Try it:
Carry the comments on the gun-death statistic further, starting right after their last sentence.

There are multiple issues with quoting the statistic out of context:

* Even the article cites it as only a single study

* The wording of the statement implicitly includes suicide, which while non-negligible, are often conflated by gun control advocates without context. 60% of all adult gun deaths are by suicide

* You don't have to kill an intruder for the gun to be used successfully for self defense. You don't even have to pull the trigger. The context of comparing deaths as if they are equivalently valid ends is misleading

* A gun's purpose is not solely to kill intruders. Many people carry weapons concealed, which also provides value to them that is not strictly tied to killing intruders

And I'm probably missing several other misleading context, but the paper itself that's linked is behind a paywall.


No, guns do not make you violent. Being predisposed to violence and/or killing someone might make you decide to buy a gun, though.

What you quoted is that NPR-affiliate news blog's incorrect summary of a 1986 study of gunshot deaths in King County, WA from 1978-83. The paper abstract says:

"For every case of self-protection homicide involving a firearm, there were 1.3 accidental deaths, 4.6 criminal homicides, and 37 suicides."

Data provided:
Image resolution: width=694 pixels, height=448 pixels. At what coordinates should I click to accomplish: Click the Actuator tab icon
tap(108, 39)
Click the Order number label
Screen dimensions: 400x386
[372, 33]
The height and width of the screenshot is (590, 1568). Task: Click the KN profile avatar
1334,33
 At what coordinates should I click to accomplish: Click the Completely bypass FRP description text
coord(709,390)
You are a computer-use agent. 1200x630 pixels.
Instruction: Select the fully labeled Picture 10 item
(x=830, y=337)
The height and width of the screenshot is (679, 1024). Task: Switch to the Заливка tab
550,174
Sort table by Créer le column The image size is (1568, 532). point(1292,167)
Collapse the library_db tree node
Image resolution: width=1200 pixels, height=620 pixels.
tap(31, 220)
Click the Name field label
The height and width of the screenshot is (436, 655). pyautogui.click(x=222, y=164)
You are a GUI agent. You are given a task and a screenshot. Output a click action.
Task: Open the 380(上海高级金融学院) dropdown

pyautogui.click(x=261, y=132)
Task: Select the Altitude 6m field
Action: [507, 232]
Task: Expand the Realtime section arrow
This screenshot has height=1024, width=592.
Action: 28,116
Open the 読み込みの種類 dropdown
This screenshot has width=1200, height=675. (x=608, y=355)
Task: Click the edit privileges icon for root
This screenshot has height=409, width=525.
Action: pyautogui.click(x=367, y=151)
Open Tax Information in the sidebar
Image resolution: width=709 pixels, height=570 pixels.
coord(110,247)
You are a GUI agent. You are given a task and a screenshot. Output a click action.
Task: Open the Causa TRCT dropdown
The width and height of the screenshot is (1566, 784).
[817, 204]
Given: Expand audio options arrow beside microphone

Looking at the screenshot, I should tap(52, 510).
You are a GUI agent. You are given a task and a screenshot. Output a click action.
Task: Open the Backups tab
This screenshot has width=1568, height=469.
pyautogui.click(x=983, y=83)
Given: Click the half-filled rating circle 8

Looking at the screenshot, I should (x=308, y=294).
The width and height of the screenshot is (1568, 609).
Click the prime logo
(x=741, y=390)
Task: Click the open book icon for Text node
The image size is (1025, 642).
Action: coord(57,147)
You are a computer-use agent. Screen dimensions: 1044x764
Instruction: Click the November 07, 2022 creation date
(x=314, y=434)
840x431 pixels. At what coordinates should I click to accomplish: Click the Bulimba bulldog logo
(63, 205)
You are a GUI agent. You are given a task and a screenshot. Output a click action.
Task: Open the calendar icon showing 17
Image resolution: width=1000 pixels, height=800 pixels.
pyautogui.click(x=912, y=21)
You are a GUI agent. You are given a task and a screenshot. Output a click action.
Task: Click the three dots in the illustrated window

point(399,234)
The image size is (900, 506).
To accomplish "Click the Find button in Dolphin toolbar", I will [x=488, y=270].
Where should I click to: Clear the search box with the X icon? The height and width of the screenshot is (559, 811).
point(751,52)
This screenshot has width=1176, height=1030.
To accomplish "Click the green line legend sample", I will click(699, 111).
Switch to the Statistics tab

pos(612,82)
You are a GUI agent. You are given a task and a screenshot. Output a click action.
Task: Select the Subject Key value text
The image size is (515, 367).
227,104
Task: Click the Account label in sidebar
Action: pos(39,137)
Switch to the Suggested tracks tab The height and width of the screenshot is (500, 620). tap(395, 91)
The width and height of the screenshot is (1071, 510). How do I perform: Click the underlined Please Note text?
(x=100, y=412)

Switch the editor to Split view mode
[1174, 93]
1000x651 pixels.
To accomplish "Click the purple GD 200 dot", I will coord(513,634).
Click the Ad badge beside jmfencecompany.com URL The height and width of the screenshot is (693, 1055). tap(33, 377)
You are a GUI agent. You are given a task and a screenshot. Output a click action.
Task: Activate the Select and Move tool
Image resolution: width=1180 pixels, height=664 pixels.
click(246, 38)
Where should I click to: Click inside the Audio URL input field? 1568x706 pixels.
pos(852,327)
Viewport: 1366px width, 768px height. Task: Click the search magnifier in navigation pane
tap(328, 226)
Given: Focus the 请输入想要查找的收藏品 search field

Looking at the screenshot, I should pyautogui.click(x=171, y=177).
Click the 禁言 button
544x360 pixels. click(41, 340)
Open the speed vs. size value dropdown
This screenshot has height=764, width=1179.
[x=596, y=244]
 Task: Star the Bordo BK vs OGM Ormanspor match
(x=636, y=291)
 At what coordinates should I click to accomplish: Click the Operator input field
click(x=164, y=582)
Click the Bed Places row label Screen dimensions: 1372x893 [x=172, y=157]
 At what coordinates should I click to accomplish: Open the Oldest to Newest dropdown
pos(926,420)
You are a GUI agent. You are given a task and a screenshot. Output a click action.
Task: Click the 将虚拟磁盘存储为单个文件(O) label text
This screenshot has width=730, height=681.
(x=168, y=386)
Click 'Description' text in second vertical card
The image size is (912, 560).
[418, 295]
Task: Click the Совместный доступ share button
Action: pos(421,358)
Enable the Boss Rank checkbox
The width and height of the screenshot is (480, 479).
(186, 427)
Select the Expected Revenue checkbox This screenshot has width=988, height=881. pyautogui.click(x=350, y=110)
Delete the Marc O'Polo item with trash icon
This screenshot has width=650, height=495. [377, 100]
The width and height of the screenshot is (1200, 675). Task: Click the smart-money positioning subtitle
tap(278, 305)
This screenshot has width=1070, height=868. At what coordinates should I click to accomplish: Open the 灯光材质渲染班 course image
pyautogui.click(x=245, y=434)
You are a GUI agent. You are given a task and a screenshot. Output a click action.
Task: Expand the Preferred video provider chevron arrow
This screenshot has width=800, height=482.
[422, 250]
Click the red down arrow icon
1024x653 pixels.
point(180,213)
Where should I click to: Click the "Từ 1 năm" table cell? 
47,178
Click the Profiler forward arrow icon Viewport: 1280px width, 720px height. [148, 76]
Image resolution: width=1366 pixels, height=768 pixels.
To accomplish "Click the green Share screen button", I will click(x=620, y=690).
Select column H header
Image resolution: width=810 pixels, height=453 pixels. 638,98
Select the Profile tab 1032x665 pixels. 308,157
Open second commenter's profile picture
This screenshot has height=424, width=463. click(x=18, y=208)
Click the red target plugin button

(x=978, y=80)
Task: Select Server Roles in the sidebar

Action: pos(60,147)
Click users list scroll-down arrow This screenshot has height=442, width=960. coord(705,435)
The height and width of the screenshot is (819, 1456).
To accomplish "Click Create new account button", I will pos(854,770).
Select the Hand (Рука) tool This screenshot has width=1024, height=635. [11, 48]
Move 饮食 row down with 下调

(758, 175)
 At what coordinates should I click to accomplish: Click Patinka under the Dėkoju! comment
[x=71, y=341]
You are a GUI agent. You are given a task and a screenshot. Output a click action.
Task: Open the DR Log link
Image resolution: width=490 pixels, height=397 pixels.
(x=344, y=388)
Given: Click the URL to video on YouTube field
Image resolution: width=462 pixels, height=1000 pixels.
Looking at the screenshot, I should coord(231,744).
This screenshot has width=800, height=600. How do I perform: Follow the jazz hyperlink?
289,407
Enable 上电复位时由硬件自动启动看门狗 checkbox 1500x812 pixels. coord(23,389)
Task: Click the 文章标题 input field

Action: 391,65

Task answer:
Sample size was 50 homicides, 9 self-protection homicides, and only 2 of those by a resident against an intruder.

If you state it like that and consider that most thwarted home invasions do not end in death for the intruder, the narrative of the site you linked starts to fall apart. Studies like that tend to fall apart further when you look at exactly who was shooting who under what circumstances. How many "non-intruders" were really drugged out "family" members? Is it not okay to defend yourself if you know your attacker? "Family members" could be relatives living elsewhere and known to be dangerous, but who stop by uninvited. When studies cite "children", that can include older teen gang bangers (and gang bangers can be younger, too). The rhetorical tricks are legion.

Trying to impute homicidal impulses to people because they own a gun is simply ridiculous. You wonder why gun rights advocates get pissed off whenever any anti-gun stats or articles are tossed around? It's because they're almost always exaggerated, designed to mislead, and mis-attribute whether gun ownership or possession was the proximate cause of violence.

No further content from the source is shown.